I do believe in forgiveness – for other people. If only it were as simple to forgive yourself.
Harper has tried to forget the past and fit in at expensive boarding school Duncraggan Academy. Her new group of friends are tight; the kind of girls who Harper knows have her back. But Harper can’t escape the guilt of her twin sister’s Jenna’s death, and her own part in it – and she knows noone else will ever really understand.
But new girl Kirsty seems to get Harper in ways she never expected. She has lost a sister too. Harper finally feels secure. She finally feels…loved. As if she can grow beyond the person she was when Jenna died. Then Kirsty’s behaviour becomes more erratic. Why is her life a perfect mirror of Harper’s? And why is she so obsessed with Harper’s lost sister? Soon, Harper’s closeness with Kirsty begins to threaten her other relationships, and her own sense of identity.
* * * *
4 / 5
Girlhood was a bit of a surprising read. It’s less thriller than I thought it might be, but still had that compulsive quality where I found myself flicking pages as fast as possible to find out what was happening.
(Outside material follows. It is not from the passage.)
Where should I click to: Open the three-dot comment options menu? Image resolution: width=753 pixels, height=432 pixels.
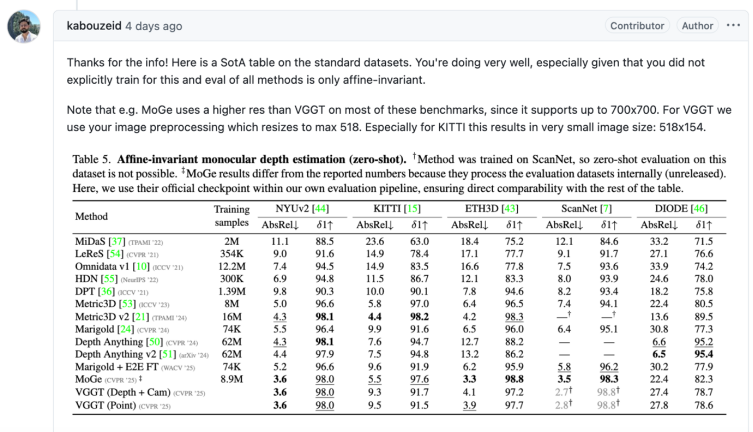click(x=733, y=25)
In some ways, Girlhood is a very typical girl’s boarding school tale about a group of female friends that starts to fall apart as secrets are revealed, in other ways it’s a very good and frank examination of loss, grief, friendship, and family, and one that I highly recommend.
You don’t need a best friend when you’re a twin, because you have something better and closer and unbreakable. But it turns out there’s no such thing as unbreakable.
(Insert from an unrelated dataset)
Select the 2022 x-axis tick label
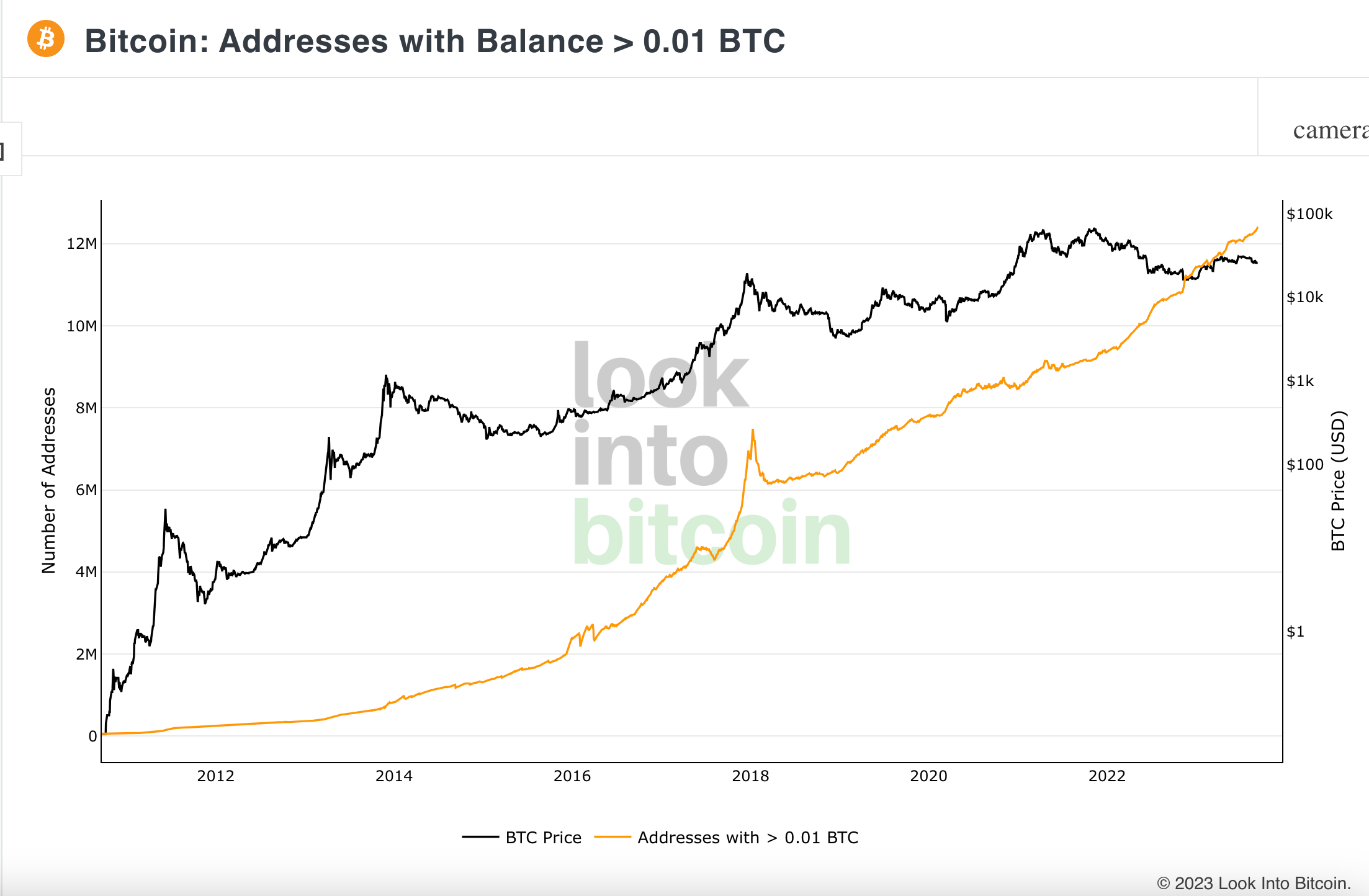Viewport: 1369px width, 896px height. [1106, 776]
Harper moved to Duncraggan Academy, a boarding school in remote Scotland to escape her family, her past, and all the memories that come with her home. Duncraggan is full of rich kids and Harper’s family aren’t rich – just fortunate enough to win money, mere days after Harper loses her sister, Jenna, to anorexia. We meet Harper when she is in her final year, at about eighteen, three years after her loss. She still carries her sister with her, wearing her necklace but also having to make peace with her parent’s who decided to make her sister’s memory into a cautionary tale by talking to the media.
Years on, Harper has a tight friendship circle that includes her roommate Rowan, head girl Lily, and her roommate Ama. They’re all looking forward to their last year, but all starts to go a little sour when Harper befriends new girl Kirsty after the group subject her to the routine boarding school initiation. At first, Kirsty and Harper bond over early mornings and swimming, but then Kirsty reveals that she too lost a sister. As Harper turns to her for emotional support, to talk about Jenna, Kirsty becomes slightly strange.
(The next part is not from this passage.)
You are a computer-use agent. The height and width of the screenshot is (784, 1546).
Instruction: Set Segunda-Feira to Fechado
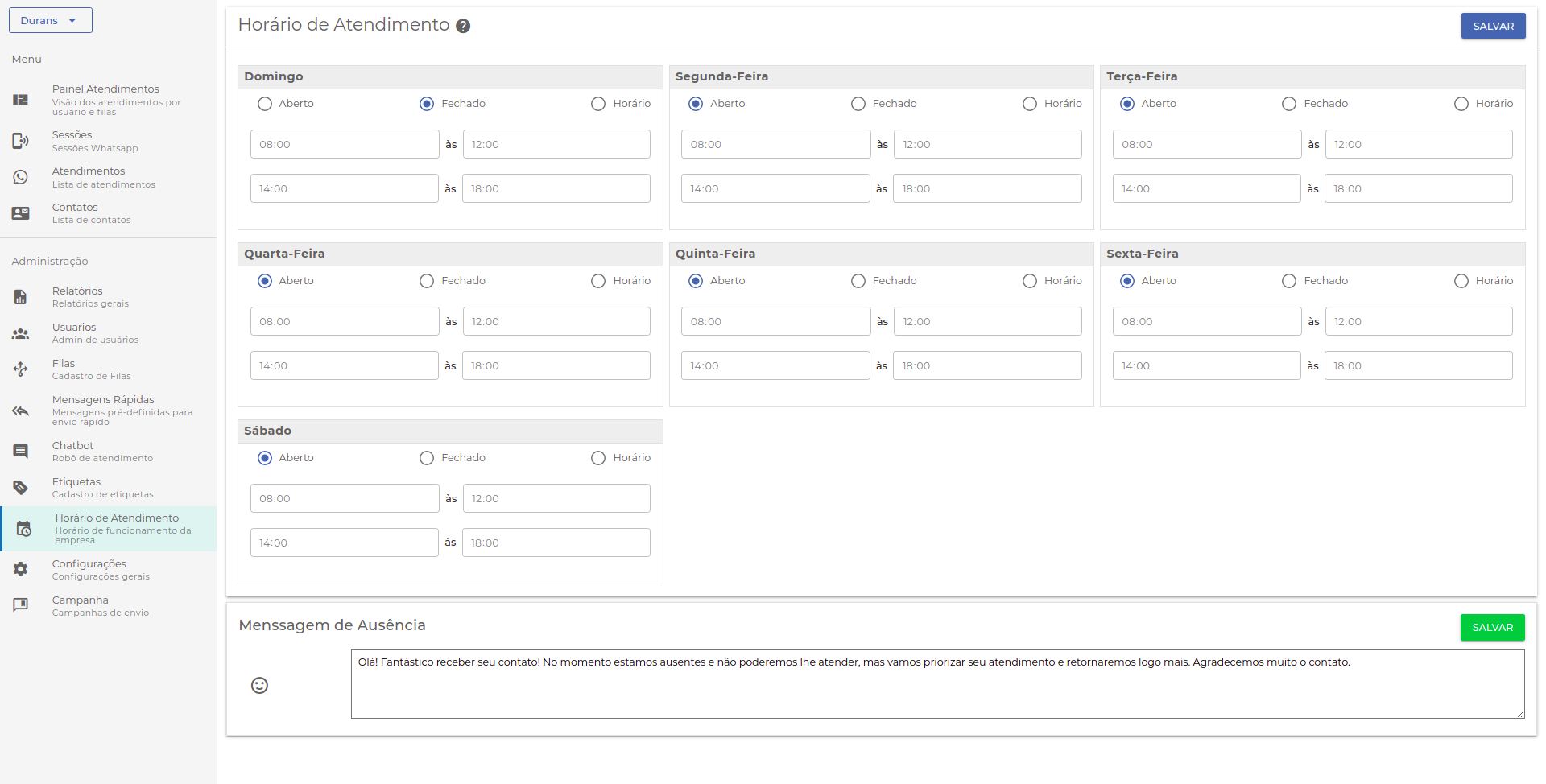pos(858,104)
I thought the character’s were written quite well. I did keep confusing Lily and Ama, however, but each girl had their own plot or arc from Lily’s illicit relationship to Ama’s dreams of being a pianist. Harper was a curious girl; the atmosphere of the book really got to me, with the secrets and uncertainty, so whilst some of her actions were quite wild, it definitely felt understandable. Rowan was also a favourite of mine. Harper’s parents also felt quite real to me – struggling with their loss of Jenna and then their only other child wanting to run away to remote Scotland.
Clearly my parents have been hiding their hopes and dreams form me. Or perhaps it’s that I’ve never asked.
Jenna’s necklace goes missing and Harper’s classmates seem to know secrets about her that Lily, Rowan, and Ama have kept for months. This is where the slight thriller aspect comes in. Kirsty is certainly strange – she starts to imitate Jenna which weirds Harper out, but also drives Rowan away – and whilst the plot is reasonably predictable (I guessed the twist a little early on) I did find it very gripping. I would say that Girlhood is mostly about change, female friendships, and learning to manage grief. I think Clarke wrote very realistically and respectfully about anorexia.
Girlhood also discusses sexuality a little. Rowan is East Asian and a lesbian, whilst Harper is bisexual. Both are pretty confident in their sexuality and it only comes up a couple of times (at one point I did think it might be used as a plot point), but it’s a nice nod to the sorts of issues that non-heterosexual girls might face in an all girl’s boarding school. One the heterosexual side, Lily has a crush on the Academy’s groundskeeper, a fact which ends up tearing the friendship group apart.
Overall, Girlhood was a wonderful more adult YA book that I definitely recommend if you like boarding school settings or friendship drama.
My thanks to Netgalley, the publisher, and the author for an ARC of Girlhood.